Artificial Intelligence for Autonomous Molecular Design: A Perspective.

机构信息

Computational Biology Group, Biological Science Division, Pacific Northwest National Laboratory, 902 Battelle Blvd, Richland, WA 99352, USA.

出版信息

Molecules. 2021 Nov 9;26(22):6761. doi: 10.3390/molecules26226761.

Abstract

Domain-aware artificial intelligence has been increasingly adopted in recent years to expedite molecular design in various applications, including drug design and discovery. Recent advances in areas such as physics-informed machine learning and reasoning, software engineering, high-end hardware development, and computing infrastructures are providing opportunities to build scalable and explainable AI molecular discovery systems. This could improve a design hypothesis through feedback analysis, data integration that can provide a basis for the introduction of end-to-end automation for compound discovery and optimization, and enable more intelligent searches of chemical space. Several state-of-the-art ML architectures are predominantly and independently used for predicting the properties of small molecules, their high throughput synthesis, and screening, iteratively identifying and optimizing lead therapeutic candidates. However, such deep learning and ML approaches also raise considerable conceptual, technical, scalability, and end-to-end error quantification challenges, as well as skepticism about the current AI hype to build automated tools. To this end, synergistically and intelligently using these individual components along with robust quantum physics-based molecular representation and data generation tools in a closed-loop holds enormous promise for accelerated therapeutic design to critically analyze the opportunities and challenges for their more widespread application. This article aims to identify the most recent technology and breakthrough achieved by each of the components and discusses how such autonomous AI and ML workflows can be integrated to radically accelerate the protein target or disease model-based probe design that can be iteratively validated experimentally. Taken together, this could significantly reduce the timeline for end-to-end therapeutic discovery and optimization upon the arrival of any novel zoonotic transmission event. Our article serves as a guide for medicinal, computational chemistry and biology, analytical chemistry, and the ML community to practice autonomous molecular design in precision medicine and drug discovery.

摘要

近年来,领域感知人工智能越来越多地被应用于各种应用,包括药物设计和发现,以加速分子设计。物理学启发的机器学习和推理、软件工程、高端硬件开发和计算基础设施等领域的最新进展为构建可扩展和可解释的人工智能分子发现系统提供了机会。

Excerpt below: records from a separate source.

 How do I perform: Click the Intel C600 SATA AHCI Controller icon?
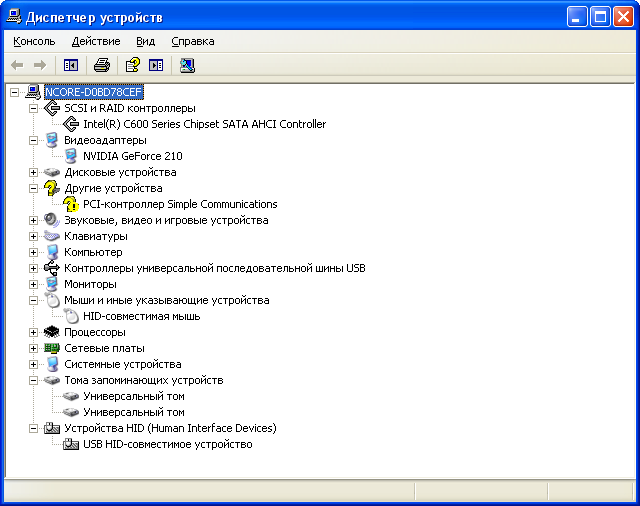point(71,124)
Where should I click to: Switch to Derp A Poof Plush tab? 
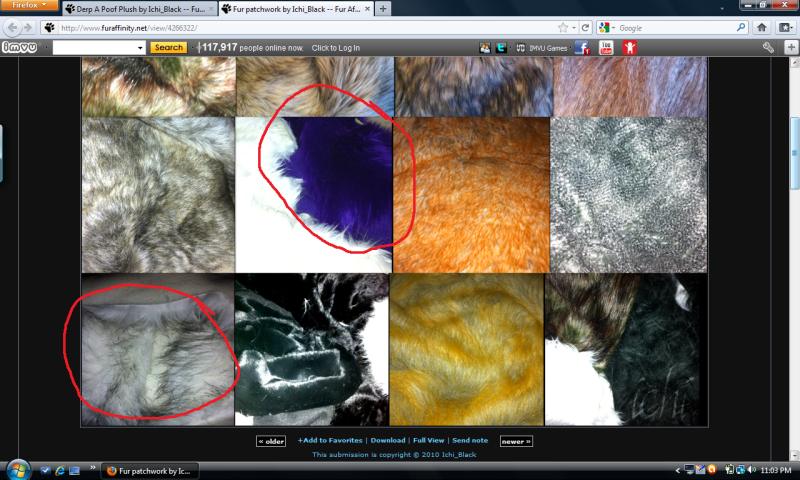pyautogui.click(x=145, y=8)
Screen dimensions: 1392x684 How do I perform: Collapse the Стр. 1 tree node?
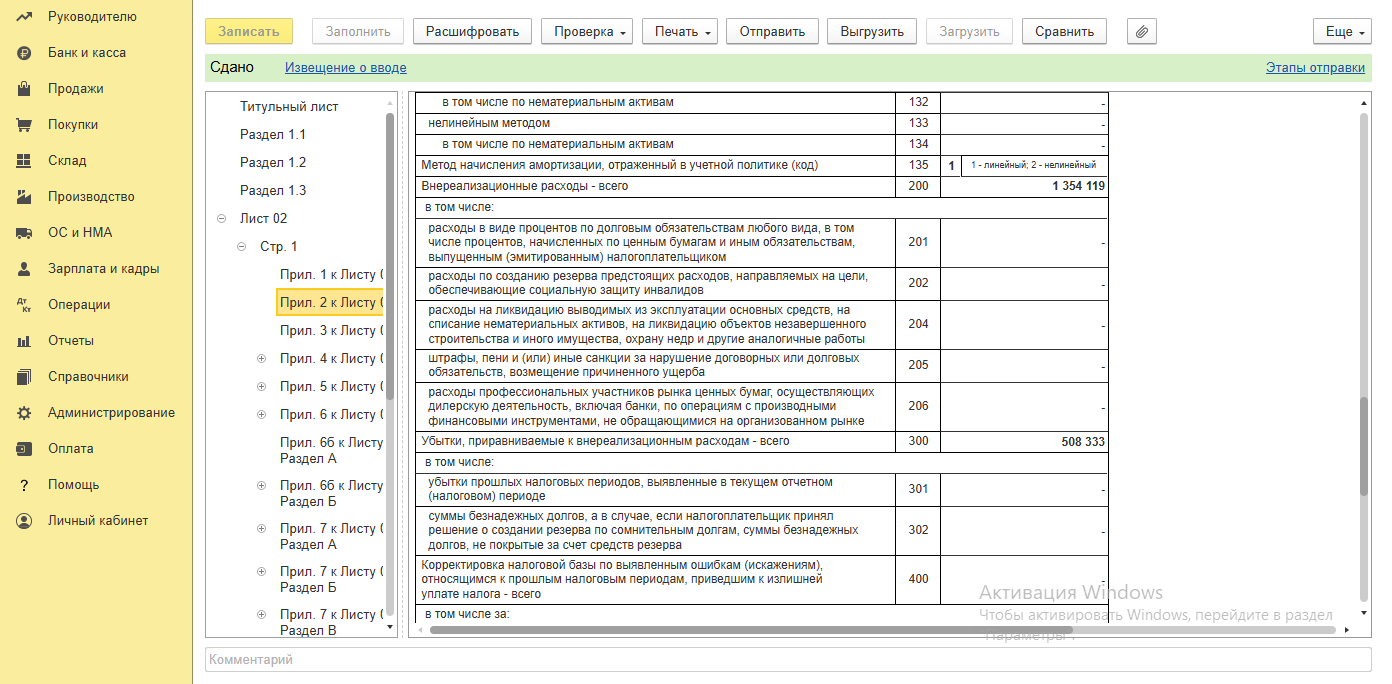point(241,247)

这可以通过反馈分析改进设计假设,通过数据集成为化合物发现和优化的端到端自动化引入提供基础,并使化学空间的搜索更加智能化。几种最先进的 ML 架构主要独立用于预测小分子的性质、它们的高通量合成和筛选,迭代地识别和优化先导治疗候选物。然而,这种深度学习和 ML 方法也带来了相当大的概念、技术、可扩展性和端到端误差量化方面的挑战,以及对当前人工智能炒作的怀疑,以构建自动化工具。为此,协同和智能地使用这些单个组件,以及基于稳健量子物理学的分子表示和数据生成工具的闭环,为加速治疗设计提供了巨大的潜力,以批判性地分析它们更广泛应用的机会和挑战。本文旨在确定每个组件所取得的最新技术和突破,并讨论如何将这种自主 AI 和 ML 工作流程集成在一起,以从根本上加速基于蛋白质靶标或疾病模型的探针设计,这些设计可以通过实验迭代验证。总的来说,这可以在任何新的人畜共患传播事件发生时,显著缩短端到端治疗发现和优化的时间线。我们的文章为医学、计算化学和生物学、分析化学以及 ML 社区提供了在精准医学和药物发现中实践自主分子设计的指南。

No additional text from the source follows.